▶ **About this task**
With nothing added or dropped, output every record below exactly.

Collected data entries
○ ○ ○ ○ ○

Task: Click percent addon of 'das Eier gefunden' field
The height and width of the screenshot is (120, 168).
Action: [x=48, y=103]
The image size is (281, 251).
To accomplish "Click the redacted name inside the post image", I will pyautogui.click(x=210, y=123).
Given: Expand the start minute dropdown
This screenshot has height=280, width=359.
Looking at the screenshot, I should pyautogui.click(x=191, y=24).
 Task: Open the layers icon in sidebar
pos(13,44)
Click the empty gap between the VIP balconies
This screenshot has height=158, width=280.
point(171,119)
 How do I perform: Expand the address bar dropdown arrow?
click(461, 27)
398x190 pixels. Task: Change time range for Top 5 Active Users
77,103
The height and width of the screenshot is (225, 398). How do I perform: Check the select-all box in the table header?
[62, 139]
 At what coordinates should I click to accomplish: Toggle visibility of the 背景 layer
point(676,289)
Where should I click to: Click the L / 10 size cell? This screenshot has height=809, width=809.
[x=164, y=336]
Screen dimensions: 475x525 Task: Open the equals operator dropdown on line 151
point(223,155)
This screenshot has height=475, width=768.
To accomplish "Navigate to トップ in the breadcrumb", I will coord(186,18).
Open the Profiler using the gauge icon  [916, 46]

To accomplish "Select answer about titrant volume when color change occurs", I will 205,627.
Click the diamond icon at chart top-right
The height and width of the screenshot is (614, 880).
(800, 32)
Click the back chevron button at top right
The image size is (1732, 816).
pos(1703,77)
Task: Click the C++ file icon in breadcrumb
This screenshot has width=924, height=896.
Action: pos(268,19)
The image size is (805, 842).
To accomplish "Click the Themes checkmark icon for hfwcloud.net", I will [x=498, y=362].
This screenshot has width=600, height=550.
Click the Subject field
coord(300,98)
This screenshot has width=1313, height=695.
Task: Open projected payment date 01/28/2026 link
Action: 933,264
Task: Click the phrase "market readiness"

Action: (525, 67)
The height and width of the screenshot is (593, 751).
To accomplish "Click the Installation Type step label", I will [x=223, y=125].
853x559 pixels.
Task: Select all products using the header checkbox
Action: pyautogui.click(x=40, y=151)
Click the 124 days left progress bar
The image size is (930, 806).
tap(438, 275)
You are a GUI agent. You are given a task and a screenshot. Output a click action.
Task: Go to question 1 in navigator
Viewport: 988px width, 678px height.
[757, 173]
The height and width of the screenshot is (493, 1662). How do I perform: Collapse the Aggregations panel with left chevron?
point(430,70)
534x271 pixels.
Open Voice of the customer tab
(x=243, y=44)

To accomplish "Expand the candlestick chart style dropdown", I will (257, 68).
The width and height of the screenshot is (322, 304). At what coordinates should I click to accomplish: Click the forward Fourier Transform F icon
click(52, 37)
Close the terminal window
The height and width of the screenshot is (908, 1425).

○ ○ ○ ○ ○

▶ **Task solution**
Task: Click percent addon of 'das Eier gefunden' field
The height and width of the screenshot is (120, 168).
Action: [x=48, y=103]
The image size is (281, 251).
To accomplish "Click the redacted name inside the post image", I will pyautogui.click(x=210, y=123).
Given: Expand the start minute dropdown
This screenshot has height=280, width=359.
Looking at the screenshot, I should pyautogui.click(x=191, y=24).
 Task: Open the layers icon in sidebar
pos(13,44)
Click the empty gap between the VIP balconies
This screenshot has height=158, width=280.
point(171,119)
 How do I perform: Expand the address bar dropdown arrow?
click(461, 27)
398x190 pixels. Task: Change time range for Top 5 Active Users
77,103
The height and width of the screenshot is (225, 398). How do I perform: Check the select-all box in the table header?
[62, 139]
 At what coordinates should I click to accomplish: Toggle visibility of the 背景 layer
point(676,289)
Where should I click to: Click the L / 10 size cell? This screenshot has height=809, width=809.
[x=164, y=336]
Screen dimensions: 475x525 Task: Open the equals operator dropdown on line 151
point(223,155)
This screenshot has height=475, width=768.
To accomplish "Navigate to トップ in the breadcrumb", I will coord(186,18).
Open the Profiler using the gauge icon  [916, 46]

To accomplish "Select answer about titrant volume when color change occurs", I will 205,627.
Click the diamond icon at chart top-right
The height and width of the screenshot is (614, 880).
(800, 32)
Click the back chevron button at top right
The image size is (1732, 816).
pos(1703,77)
Task: Click the C++ file icon in breadcrumb
This screenshot has width=924, height=896.
Action: pos(268,19)
The image size is (805, 842).
To accomplish "Click the Themes checkmark icon for hfwcloud.net", I will [x=498, y=362].
This screenshot has width=600, height=550.
Click the Subject field
coord(300,98)
This screenshot has width=1313, height=695.
Task: Open projected payment date 01/28/2026 link
Action: 933,264
Task: Click the phrase "market readiness"

Action: (525, 67)
The height and width of the screenshot is (593, 751).
To accomplish "Click the Installation Type step label", I will [x=223, y=125].
853x559 pixels.
Task: Select all products using the header checkbox
Action: pyautogui.click(x=40, y=151)
Click the 124 days left progress bar
The image size is (930, 806).
tap(438, 275)
You are a GUI agent. You are given a task and a screenshot. Output a click action.
Task: Go to question 1 in navigator
Viewport: 988px width, 678px height.
[757, 173]
The height and width of the screenshot is (493, 1662). How do I perform: Collapse the Aggregations panel with left chevron?
point(430,70)
534x271 pixels.
Open Voice of the customer tab
(x=243, y=44)

To accomplish "Expand the candlestick chart style dropdown", I will (257, 68).
The width and height of the screenshot is (322, 304). At what coordinates should I click to accomplish: Click the forward Fourier Transform F icon
click(52, 37)
Close the terminal window
The height and width of the screenshot is (908, 1425).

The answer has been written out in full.